TASK INPUT:
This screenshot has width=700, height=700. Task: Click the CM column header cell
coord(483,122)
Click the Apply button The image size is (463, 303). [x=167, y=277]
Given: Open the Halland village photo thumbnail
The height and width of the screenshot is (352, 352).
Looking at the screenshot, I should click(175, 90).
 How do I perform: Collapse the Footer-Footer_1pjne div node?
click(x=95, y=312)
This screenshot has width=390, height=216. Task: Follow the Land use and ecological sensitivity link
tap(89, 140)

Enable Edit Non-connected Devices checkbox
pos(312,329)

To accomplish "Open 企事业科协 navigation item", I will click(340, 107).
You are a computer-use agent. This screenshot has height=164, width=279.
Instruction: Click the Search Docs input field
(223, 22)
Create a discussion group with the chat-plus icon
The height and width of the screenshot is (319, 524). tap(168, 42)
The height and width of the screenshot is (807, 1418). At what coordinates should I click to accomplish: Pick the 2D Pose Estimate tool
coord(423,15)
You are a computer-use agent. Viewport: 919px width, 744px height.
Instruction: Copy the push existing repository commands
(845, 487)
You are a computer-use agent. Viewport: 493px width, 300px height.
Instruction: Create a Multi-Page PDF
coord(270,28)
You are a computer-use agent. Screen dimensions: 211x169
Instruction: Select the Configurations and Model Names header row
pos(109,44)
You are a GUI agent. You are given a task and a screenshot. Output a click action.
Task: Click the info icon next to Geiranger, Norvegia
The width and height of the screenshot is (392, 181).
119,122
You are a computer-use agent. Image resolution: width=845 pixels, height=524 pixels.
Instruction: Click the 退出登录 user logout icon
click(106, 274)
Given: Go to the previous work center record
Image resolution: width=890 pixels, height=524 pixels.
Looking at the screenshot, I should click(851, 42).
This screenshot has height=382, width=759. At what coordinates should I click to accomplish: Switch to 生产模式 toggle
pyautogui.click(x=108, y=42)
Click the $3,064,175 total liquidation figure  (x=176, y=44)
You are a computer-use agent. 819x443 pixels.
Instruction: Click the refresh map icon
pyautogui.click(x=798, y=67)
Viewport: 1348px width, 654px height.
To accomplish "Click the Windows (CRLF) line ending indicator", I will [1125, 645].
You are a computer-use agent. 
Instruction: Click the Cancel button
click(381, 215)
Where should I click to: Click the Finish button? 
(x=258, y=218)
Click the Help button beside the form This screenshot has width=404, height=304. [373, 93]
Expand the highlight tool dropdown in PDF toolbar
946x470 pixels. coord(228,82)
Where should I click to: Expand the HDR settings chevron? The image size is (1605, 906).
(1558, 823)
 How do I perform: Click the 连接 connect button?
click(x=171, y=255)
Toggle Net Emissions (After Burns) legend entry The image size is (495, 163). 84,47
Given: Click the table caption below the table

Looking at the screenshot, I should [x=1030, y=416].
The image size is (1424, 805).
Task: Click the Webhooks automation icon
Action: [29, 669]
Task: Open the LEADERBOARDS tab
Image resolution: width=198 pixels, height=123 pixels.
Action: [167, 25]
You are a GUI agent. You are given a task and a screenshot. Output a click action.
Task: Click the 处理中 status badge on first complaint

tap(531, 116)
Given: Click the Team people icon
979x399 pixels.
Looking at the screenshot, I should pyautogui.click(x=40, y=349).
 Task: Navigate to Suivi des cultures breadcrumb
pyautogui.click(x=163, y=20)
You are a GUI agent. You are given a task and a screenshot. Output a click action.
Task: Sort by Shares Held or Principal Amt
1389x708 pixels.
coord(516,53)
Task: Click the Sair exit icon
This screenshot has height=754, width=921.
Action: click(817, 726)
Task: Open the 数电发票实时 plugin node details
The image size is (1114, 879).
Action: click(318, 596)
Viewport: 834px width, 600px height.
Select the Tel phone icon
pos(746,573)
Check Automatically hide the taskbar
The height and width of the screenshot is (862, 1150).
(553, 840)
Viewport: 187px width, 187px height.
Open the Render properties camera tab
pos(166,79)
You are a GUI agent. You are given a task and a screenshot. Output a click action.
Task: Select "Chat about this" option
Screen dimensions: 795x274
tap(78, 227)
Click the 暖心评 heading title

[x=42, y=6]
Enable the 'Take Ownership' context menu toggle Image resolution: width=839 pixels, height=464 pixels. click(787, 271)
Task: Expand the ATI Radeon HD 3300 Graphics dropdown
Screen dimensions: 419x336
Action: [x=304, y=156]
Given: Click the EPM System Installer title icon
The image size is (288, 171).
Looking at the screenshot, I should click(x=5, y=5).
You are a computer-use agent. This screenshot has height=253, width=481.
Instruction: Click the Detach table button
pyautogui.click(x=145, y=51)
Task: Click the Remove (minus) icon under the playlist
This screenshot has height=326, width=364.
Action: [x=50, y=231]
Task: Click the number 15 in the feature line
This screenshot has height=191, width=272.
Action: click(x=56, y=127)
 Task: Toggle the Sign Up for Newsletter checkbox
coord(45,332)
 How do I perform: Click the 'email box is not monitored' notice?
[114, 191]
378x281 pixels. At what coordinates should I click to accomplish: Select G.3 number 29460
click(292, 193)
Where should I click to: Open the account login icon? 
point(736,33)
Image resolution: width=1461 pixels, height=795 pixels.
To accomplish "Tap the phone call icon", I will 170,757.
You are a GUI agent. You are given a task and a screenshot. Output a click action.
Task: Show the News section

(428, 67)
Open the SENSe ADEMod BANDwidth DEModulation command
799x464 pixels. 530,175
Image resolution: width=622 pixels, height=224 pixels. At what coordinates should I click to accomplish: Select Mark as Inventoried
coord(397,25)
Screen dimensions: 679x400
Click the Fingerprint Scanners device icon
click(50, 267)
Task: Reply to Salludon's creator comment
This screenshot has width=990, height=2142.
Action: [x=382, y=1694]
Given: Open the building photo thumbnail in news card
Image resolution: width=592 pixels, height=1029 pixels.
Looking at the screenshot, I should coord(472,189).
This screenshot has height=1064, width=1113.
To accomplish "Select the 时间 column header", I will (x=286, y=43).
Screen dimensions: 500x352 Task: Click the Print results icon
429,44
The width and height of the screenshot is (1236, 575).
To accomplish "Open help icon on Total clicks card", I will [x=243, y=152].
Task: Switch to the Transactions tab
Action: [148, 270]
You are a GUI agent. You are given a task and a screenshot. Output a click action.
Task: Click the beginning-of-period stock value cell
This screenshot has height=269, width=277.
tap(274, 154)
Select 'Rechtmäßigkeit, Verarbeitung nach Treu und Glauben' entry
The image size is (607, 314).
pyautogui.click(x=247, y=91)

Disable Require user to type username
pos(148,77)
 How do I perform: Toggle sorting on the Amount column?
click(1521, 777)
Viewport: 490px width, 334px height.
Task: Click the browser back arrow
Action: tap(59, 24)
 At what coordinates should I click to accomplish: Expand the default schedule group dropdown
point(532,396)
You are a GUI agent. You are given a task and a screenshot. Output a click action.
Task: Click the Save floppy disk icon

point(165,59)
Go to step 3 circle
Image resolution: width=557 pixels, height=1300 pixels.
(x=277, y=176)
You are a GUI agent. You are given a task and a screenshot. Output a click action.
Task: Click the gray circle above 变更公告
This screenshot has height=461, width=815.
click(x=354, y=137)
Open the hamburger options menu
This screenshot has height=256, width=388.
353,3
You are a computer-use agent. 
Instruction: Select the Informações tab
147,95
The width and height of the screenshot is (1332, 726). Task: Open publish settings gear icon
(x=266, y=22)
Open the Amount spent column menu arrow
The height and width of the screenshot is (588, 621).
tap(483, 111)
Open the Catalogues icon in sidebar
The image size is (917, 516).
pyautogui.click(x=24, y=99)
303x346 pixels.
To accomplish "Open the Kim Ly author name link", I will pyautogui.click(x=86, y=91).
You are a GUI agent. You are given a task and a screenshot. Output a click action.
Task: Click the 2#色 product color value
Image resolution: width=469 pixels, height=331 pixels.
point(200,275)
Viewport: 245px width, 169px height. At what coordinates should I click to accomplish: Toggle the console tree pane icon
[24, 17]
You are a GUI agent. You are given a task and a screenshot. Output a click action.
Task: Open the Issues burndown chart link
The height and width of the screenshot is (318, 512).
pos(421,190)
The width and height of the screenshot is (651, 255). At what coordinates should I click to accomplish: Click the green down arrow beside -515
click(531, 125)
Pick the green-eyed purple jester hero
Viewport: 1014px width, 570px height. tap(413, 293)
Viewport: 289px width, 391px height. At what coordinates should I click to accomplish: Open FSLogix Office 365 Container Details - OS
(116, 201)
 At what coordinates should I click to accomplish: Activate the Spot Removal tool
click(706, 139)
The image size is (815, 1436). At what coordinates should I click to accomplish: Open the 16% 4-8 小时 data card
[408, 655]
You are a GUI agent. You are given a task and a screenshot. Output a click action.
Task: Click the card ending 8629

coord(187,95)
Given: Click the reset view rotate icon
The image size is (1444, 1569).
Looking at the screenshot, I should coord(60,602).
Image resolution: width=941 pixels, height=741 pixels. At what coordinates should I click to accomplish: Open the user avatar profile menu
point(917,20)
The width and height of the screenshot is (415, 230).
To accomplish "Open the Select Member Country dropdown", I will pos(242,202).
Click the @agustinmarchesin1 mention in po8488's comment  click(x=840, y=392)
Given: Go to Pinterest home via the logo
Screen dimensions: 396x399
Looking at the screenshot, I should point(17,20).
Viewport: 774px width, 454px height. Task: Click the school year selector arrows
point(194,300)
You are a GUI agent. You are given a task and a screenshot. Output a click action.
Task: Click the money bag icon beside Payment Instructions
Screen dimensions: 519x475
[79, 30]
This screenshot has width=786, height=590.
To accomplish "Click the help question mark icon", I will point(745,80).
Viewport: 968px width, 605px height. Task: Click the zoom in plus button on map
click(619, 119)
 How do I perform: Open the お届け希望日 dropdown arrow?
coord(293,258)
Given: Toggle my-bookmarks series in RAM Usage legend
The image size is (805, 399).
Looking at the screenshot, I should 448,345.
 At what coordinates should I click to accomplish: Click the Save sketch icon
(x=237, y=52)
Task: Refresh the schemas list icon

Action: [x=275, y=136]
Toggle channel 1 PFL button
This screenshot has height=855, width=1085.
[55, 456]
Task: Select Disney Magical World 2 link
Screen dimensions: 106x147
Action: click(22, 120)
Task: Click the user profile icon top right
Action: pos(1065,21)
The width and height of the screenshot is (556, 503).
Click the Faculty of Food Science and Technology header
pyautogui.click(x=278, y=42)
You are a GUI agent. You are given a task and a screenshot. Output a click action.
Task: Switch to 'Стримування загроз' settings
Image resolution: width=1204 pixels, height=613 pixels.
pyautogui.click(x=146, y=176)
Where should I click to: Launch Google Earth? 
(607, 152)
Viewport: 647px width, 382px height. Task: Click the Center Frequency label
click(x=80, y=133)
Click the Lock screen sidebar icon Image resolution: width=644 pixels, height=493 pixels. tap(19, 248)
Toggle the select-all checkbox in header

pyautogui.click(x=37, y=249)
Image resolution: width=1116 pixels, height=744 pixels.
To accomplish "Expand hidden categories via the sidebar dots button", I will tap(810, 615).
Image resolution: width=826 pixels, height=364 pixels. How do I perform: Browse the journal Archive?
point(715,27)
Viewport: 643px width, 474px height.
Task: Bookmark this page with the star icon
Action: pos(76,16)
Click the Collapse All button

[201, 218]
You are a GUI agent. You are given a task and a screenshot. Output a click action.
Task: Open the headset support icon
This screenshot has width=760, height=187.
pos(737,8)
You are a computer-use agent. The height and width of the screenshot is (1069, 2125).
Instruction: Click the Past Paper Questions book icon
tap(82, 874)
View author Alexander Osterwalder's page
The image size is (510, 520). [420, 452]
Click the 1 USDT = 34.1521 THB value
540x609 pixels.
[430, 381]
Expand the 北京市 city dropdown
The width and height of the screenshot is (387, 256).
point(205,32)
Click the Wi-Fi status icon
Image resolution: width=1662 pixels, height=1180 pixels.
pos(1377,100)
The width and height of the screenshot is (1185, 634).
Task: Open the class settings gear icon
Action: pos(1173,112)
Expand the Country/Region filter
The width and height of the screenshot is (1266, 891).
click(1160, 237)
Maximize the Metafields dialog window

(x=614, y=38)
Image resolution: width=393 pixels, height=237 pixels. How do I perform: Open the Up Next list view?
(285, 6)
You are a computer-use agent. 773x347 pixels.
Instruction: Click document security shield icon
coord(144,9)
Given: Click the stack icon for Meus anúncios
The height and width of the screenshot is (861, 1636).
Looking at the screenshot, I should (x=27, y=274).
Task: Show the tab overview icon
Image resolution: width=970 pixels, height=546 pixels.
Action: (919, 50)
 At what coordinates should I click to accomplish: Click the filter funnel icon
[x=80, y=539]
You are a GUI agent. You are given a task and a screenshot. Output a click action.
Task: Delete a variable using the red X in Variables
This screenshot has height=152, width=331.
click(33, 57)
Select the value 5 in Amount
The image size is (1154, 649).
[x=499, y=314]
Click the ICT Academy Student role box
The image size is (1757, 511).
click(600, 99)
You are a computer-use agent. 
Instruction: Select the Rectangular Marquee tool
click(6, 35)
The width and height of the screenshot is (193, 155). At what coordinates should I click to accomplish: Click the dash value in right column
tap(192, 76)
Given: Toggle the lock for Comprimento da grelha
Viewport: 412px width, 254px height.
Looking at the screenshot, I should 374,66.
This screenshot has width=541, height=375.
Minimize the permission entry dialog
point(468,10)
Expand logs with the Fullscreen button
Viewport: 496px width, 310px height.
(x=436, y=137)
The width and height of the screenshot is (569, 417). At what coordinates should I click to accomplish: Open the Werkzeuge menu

EXERCISE DIRECTIONS:
Arrange the items from the line with "Enable the 'Take" up to and including the line with "Looking at the screenshot, I should click(x=5, y=5)." as a Markdown table with the columns Row and Line, one line per row, numbered in order. Leave out any blank lines.

TASK OUTPUT:
| Row | Line |
|---|---|
| 1 | Enable the 'Take Ownership' context menu toggle Image resolution: width=839 pixels, height=464 pixels. click(787, 271) |
| 2 | Task: Expand the ATI Radeon HD 3300 Graphics dropdown |
| 3 | Screen dimensions: 419x336 |
| 4 | Action: [x=304, y=156] |
| 5 | Given: Click the EPM System Installer title icon |
| 6 | The image size is (288, 171). |
| 7 | Looking at the screenshot, I should click(x=5, y=5). |